Sarek's adopted daughter is just fine. Sybok being Spock's half-brother also came out nowhere. But what would make the shoehorning in of Sybok comparatively successful? (STV was not a prequel, and Sybok isn't a human that bests every lasts Vulcan in their version of the SAT in some incredibly naff dialogue as faux means to generate interest... Despite how Michael being the reverse of the same trope Sybok is, which is actually an inspired one - since Sybok was a Vulcan who wanted to be more human-like so here's Michael, a human who wants to be Vulcan... which is not a bad idea by any means. But how many more siblings are there, and are they named Jan, Marcia, Cindy, Bobby, Greg, Oliver, and/or Peter? The overkill is the big issue.)

...all because the "creators" of DSC could not generate a solid character of their own without grafting it to a classic character (and the development built around him), as if that association was going to make MB palatable. Whoops.
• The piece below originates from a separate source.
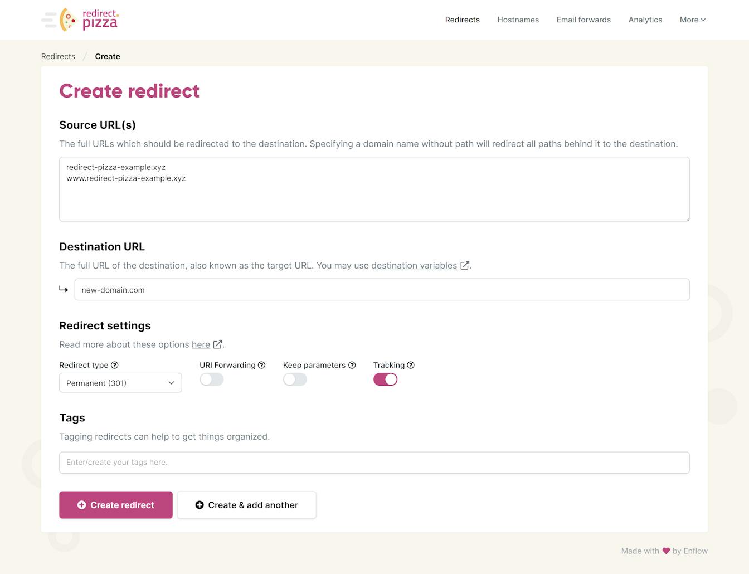Screen dimensions: 749x574
Task: Open the Redirect type help icon
Action: [115, 365]
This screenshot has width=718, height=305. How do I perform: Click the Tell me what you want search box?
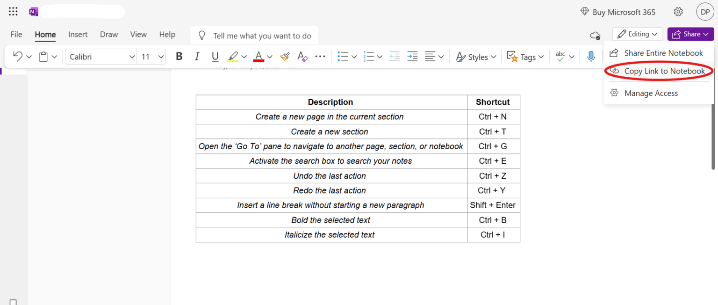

There always seemed to be biased against TOS I think in the early 2000s in a way that I perceived similar to how Batman in the sixties was compared to the films of the recent times! Even the cowboy diplomacy lines in Unification came off more as a dig rather than a comparison of how we do things now in the twenty fourth century to Spock's old archaic times on the Enterprise! :vulcan:
JB

Probably, but that's the ignorance / resistance of some of the Berman-era staff, that they took that one line in the title sequence ("...the final frontier") literally, when TOS is less the Roddenberry-attributed "Wagon Train to the stars" and more Cold War. That's the reality TOS' creators lived in / dealt with, and its all over the kind of dialogue and stories told in that series. Yes, early on, there was the feeling of the 1701 being in remote areas, but that was not the defining tone or type of story. I've always viewed TOS as having its feet / ideology firmly planted in Cold War politics more often than not.